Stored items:
========================================================================

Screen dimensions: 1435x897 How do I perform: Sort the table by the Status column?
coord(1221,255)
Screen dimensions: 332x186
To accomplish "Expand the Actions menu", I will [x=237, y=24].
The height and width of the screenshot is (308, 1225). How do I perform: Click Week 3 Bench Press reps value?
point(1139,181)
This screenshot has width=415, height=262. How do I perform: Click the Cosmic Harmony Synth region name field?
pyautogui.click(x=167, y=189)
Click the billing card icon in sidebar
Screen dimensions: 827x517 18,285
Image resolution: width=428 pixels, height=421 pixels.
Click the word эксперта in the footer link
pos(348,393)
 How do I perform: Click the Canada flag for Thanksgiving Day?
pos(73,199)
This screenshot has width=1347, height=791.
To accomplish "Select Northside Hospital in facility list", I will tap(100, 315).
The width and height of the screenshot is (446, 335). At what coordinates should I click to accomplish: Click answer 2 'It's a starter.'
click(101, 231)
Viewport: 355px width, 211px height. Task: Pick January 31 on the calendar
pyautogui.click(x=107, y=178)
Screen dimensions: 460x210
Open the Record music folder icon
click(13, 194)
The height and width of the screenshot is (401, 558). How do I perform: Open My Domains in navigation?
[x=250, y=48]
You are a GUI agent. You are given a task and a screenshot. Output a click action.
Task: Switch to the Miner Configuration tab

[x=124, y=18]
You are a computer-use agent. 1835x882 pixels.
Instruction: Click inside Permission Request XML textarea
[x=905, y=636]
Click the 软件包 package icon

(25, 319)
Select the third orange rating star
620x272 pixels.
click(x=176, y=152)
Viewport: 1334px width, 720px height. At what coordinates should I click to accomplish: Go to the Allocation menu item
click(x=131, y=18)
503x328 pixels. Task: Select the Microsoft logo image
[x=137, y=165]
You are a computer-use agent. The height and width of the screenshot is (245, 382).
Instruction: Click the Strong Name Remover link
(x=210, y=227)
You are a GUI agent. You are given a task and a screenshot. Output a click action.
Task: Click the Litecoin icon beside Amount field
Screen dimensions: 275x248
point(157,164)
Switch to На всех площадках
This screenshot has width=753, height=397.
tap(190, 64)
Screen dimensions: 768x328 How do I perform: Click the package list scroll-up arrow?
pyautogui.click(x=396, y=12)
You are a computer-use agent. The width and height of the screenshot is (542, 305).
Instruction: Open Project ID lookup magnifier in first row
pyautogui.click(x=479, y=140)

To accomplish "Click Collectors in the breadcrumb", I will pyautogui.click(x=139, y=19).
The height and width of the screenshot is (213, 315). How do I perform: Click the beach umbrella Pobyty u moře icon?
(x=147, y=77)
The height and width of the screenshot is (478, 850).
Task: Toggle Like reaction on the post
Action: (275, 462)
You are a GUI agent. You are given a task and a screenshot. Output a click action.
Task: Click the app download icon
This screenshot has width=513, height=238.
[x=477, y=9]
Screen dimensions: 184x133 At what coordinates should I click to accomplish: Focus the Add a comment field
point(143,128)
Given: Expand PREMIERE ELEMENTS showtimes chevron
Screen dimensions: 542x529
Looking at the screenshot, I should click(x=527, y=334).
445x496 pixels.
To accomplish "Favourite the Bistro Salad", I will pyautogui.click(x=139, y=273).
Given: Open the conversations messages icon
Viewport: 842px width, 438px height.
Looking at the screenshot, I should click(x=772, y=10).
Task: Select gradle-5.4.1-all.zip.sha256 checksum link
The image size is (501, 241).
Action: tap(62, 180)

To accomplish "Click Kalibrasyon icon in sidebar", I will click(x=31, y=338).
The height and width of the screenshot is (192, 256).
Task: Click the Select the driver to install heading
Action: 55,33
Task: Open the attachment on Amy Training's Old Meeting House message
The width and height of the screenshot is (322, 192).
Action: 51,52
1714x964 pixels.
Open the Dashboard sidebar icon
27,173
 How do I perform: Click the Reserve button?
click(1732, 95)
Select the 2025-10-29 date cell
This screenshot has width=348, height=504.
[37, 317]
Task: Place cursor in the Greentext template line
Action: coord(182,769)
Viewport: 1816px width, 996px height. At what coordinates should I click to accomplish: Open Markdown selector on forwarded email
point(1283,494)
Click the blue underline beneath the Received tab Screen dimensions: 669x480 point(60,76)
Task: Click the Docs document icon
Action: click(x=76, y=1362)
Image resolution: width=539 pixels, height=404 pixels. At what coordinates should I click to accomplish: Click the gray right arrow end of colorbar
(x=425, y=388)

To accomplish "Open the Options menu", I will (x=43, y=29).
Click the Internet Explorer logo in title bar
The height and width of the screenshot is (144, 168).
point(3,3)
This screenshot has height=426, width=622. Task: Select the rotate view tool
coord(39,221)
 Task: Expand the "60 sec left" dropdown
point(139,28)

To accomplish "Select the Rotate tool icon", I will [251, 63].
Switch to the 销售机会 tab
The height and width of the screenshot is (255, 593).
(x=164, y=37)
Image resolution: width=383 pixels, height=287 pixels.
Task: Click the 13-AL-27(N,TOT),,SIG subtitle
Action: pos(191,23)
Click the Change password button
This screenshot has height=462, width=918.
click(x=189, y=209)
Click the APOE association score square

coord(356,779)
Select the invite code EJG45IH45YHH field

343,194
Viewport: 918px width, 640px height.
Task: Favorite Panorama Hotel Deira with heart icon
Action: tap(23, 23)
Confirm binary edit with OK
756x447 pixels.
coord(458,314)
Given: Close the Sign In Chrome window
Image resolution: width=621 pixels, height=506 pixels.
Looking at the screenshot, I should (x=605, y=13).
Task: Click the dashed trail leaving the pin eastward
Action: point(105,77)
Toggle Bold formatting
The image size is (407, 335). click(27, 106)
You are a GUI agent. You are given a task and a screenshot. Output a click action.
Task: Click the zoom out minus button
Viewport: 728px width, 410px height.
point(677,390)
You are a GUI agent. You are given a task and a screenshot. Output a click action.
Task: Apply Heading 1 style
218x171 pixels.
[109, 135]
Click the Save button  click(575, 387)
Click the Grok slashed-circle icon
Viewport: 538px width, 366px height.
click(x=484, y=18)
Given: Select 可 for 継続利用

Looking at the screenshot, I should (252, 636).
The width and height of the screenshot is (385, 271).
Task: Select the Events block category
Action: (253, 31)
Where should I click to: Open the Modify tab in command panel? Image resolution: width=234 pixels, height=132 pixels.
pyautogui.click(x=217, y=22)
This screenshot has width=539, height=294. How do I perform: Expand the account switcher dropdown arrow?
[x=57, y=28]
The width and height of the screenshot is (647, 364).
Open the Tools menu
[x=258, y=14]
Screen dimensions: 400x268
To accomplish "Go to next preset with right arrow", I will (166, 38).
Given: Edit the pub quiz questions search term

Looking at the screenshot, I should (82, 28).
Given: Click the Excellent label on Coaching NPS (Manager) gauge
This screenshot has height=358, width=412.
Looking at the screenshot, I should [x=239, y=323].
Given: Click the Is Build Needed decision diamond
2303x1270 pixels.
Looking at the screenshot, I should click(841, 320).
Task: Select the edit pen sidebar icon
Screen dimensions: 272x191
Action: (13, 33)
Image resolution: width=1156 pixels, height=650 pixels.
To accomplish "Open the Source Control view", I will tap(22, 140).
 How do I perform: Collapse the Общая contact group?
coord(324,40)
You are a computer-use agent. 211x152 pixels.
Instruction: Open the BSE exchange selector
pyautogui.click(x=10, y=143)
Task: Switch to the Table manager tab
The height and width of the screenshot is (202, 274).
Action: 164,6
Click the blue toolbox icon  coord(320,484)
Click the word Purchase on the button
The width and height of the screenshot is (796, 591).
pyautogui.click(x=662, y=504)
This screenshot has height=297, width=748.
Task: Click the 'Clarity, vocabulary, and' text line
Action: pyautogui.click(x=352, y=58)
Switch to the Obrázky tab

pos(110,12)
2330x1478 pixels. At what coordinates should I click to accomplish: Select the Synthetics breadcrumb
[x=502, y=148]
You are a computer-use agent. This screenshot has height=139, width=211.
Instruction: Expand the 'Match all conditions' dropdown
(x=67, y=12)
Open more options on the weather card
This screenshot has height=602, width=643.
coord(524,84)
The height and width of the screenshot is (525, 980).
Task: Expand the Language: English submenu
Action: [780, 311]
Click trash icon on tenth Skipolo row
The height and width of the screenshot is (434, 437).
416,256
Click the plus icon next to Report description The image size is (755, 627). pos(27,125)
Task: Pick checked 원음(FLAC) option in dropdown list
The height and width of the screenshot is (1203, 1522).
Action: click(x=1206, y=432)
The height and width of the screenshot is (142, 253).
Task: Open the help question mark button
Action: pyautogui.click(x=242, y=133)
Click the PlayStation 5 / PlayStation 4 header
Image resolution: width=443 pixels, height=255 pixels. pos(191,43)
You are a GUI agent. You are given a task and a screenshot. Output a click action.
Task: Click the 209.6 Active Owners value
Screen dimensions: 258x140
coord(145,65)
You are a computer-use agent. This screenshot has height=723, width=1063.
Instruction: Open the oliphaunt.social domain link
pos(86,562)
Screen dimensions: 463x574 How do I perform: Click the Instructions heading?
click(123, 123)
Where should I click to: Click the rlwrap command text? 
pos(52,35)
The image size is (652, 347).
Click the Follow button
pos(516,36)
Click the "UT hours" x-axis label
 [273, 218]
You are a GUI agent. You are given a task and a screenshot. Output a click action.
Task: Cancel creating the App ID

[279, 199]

========================================================================

● **What to work on**
Rewrite the rows starting at the first one and ending at the line that contains "will [x=237, y=24].", replacing "Screen dimensions" with "Display size" and changing nothing else.

● **Exercise output**
Display size: 1435x897 How do I perform: Sort the table by the Status column?
coord(1221,255)
Display size: 332x186
To accomplish "Expand the Actions menu", I will [x=237, y=24].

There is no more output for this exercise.